**TO DO:**
Restate word for word the line containing "Select Zebyte Consulting in the header" and all remaining lines of the entries below.

────────────────

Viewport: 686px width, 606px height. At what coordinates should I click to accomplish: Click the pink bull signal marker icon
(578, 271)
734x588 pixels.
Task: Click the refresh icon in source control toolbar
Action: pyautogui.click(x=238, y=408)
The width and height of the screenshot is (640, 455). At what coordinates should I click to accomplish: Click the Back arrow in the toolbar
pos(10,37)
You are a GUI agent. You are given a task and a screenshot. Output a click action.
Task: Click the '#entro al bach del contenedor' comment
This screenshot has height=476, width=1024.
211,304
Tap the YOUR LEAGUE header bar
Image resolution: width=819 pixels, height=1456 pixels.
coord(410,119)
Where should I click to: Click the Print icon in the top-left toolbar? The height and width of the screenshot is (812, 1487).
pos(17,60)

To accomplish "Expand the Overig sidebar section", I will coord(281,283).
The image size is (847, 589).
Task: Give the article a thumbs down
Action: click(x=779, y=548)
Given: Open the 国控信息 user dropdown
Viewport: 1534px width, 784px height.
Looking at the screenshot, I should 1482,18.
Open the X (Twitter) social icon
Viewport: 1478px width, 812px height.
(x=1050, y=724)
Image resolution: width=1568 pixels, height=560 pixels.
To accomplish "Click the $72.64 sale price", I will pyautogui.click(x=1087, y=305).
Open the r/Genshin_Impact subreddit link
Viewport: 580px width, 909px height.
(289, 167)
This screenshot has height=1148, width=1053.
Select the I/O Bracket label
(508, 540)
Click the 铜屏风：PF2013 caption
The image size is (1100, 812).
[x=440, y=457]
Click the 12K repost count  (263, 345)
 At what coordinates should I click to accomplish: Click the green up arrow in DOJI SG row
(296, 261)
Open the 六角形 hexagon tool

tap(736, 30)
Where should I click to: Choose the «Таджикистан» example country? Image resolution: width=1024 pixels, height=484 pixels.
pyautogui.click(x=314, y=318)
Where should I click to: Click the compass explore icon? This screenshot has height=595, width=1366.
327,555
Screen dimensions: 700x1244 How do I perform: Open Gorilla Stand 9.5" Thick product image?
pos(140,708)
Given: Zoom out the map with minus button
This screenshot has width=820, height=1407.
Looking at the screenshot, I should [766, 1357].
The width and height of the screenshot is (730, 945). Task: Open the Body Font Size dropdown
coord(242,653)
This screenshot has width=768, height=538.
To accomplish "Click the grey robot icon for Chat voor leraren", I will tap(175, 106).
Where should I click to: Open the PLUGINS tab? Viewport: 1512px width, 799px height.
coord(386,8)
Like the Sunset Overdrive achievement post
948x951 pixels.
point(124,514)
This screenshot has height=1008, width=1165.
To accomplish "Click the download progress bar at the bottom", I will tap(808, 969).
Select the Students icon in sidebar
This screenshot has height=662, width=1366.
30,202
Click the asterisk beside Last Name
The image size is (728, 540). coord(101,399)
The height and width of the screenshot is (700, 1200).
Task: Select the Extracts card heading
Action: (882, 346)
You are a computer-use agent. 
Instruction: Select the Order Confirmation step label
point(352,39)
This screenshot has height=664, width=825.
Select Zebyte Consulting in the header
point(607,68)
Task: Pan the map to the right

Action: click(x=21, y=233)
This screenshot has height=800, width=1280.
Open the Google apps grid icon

────────────────

**WRITTEN RESPONSE:**
Select Zebyte Consulting in the header
point(607,68)
Task: Pan the map to the right

Action: click(x=21, y=233)
This screenshot has height=800, width=1280.
Open the Google apps grid icon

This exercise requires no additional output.